[Work request]: Where an image appears, leave it out; otherwise repeat the data exactly.

[Pixel coordinate grounding data]
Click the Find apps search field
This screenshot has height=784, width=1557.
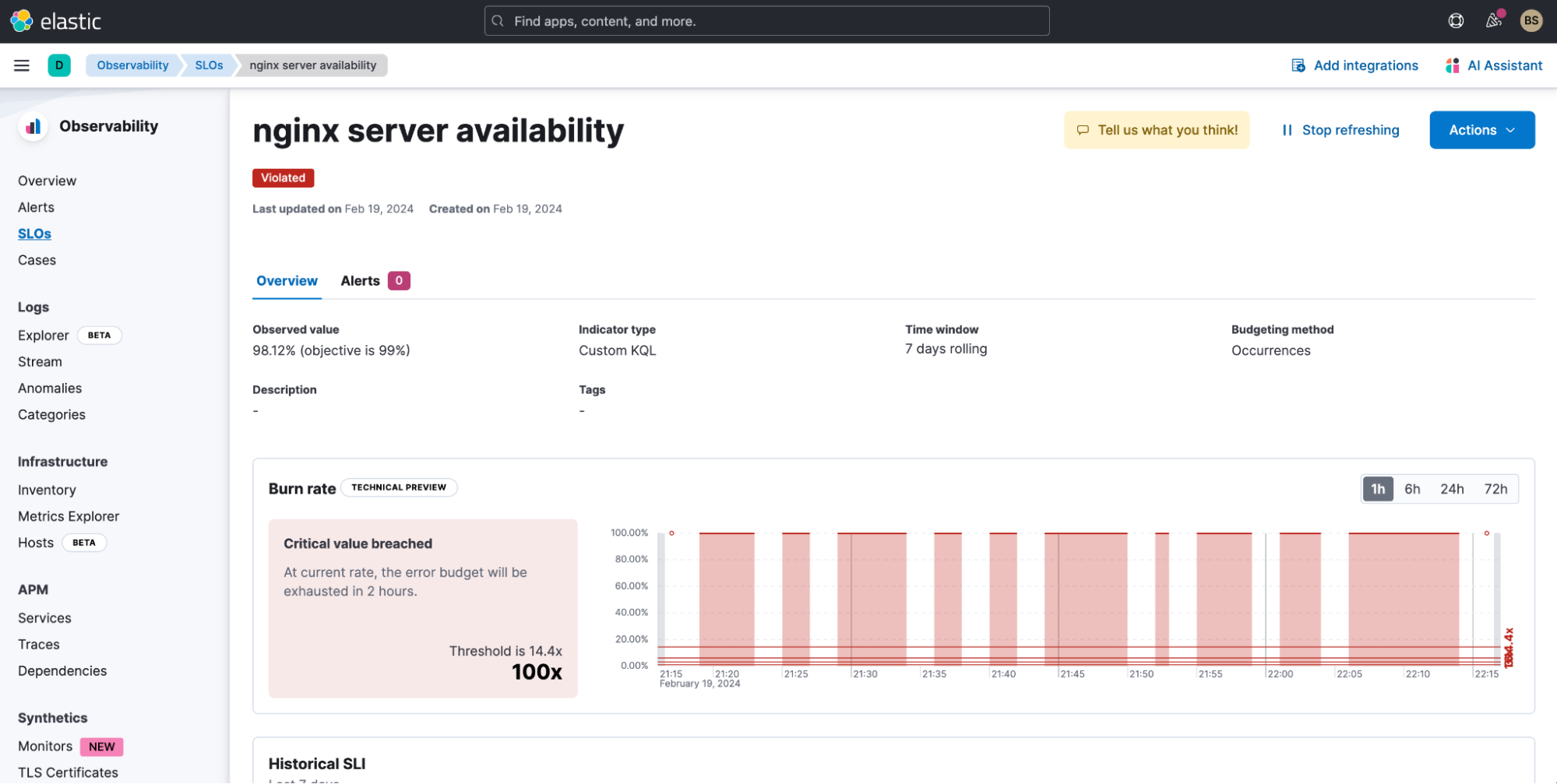click(766, 21)
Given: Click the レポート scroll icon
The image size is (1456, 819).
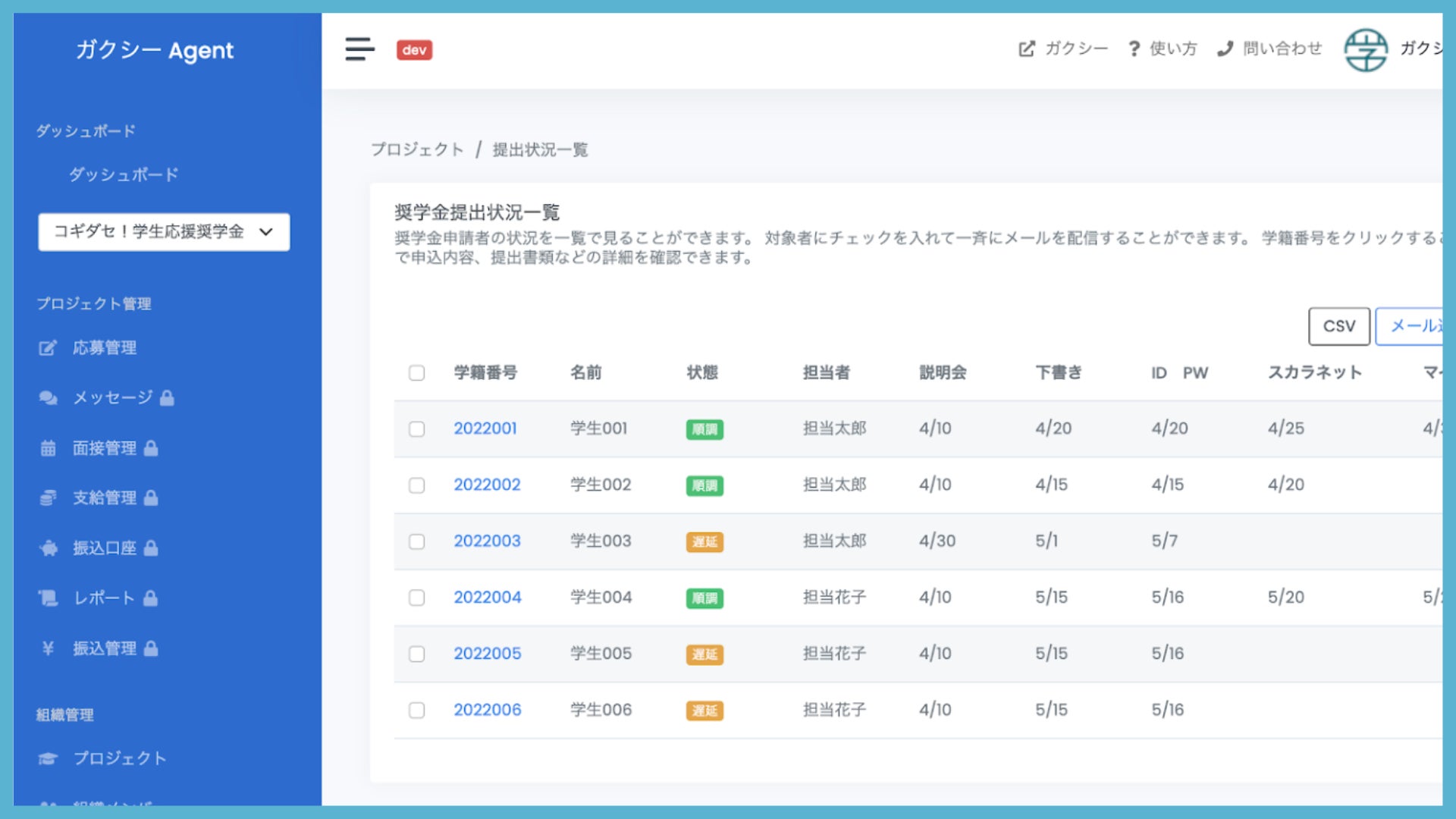Looking at the screenshot, I should 48,598.
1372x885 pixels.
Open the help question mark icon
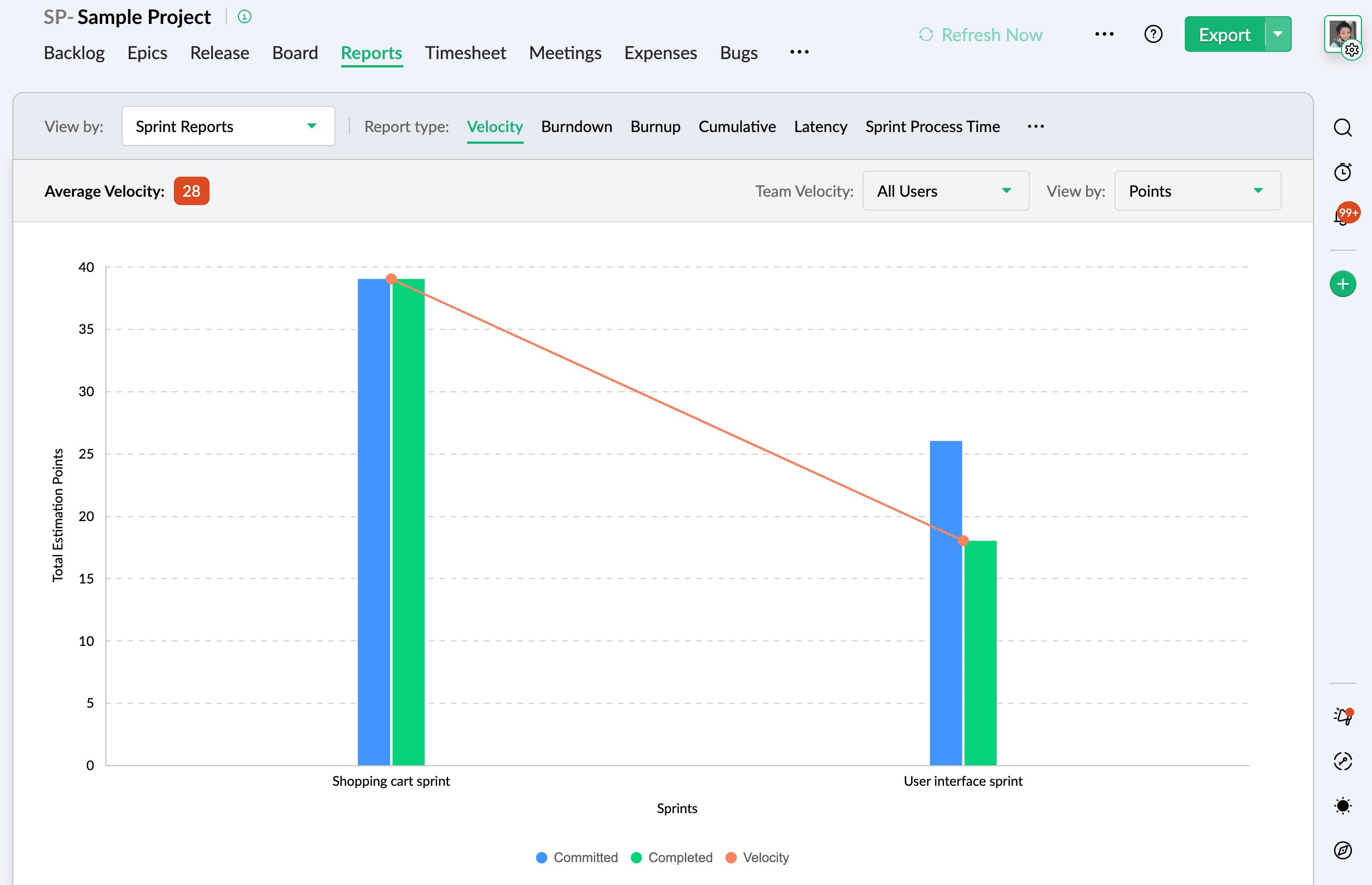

[Written response]:
Click the Find apps search field
This screenshot has height=784, width=1557.
click(766, 21)
Given: Click the レポート scroll icon
The image size is (1456, 819).
Looking at the screenshot, I should 48,598.
1372x885 pixels.
Open the help question mark icon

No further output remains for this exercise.